Havelock residents can expect to see work begin as early as January on construction of kayak launches for the new Historic Slocum Creek Park in Havelock.
“We’re preparing to move ahead with the kayak launch,” said Katrina Marshall, planning director for the city.
The kayak launches are part of Phase II of the multi-year project that is located in the heart of the city.
Marshall is spearheading creation of the park, which has been in the planning stages for the last two years.
The city purchased a 2.5-acre plot on a bluff overlooking a bend in the winding creek in 2013. It cost the city $7,000 out of the total of $185,000 purchase price to buy the land, shared by N.C. Coastal Area Management Act, the Bate Foundation and the N.C. Coastal Land Trust. The land will act as the centerpiece for the park, where two kayak launches will be constructed beginning in early 2015.

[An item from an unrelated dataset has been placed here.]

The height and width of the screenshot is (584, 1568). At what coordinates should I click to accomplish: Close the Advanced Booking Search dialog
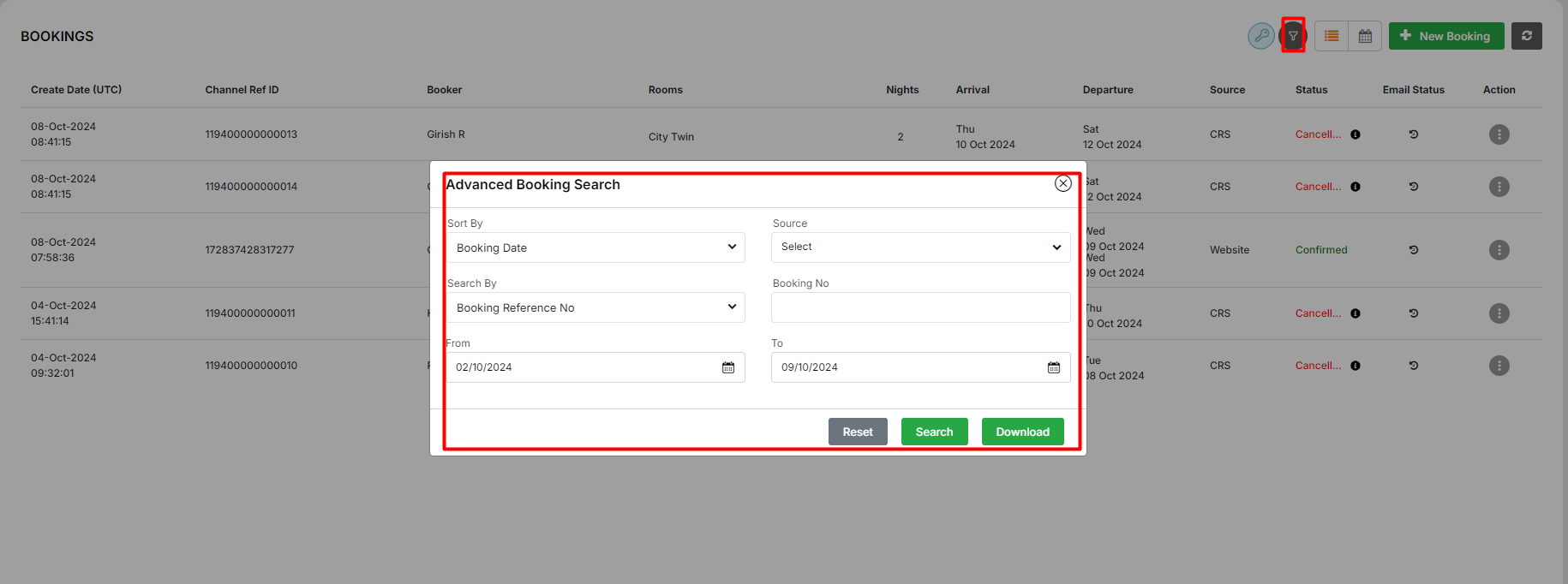click(1062, 183)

Also to be built at the site initially during Phase II are picnic tables, grills, interpretive signage and a modest walkway leading from the bluff down to the kayak launches.
The work is paid for by a $81,000 N.C. Division of Coastal Management grant. Havelock’s portion of the grant was a $15,100 cash contribution plus a $5,300 in-kind contribution.
“We did recently receive the letter from CAMA that we could make the final application for Phase III,” Marshall said Tuesday.
Phase III seeks a $120,000 CAMA grant for a parking lot and improvements to the path leading to the kayak launch. Havelock is paying $30,000 for its portion of the grant.
Long-range plans call for a pedestrian footbridge to cross the creek and connect the central hub to existing properties on the north side of the creek that are already owned by the city. That connection will create walking paths that ultimately lead to the Havelock Tourist and Event Center, with access to the nearby Hampton Inn and Holiday Inn Express hotels.
There has also been talk about the possible relocation of the historic Trader Store and World War II-era train depot to the site.
Funding has not been secured for the bridge or building relocations.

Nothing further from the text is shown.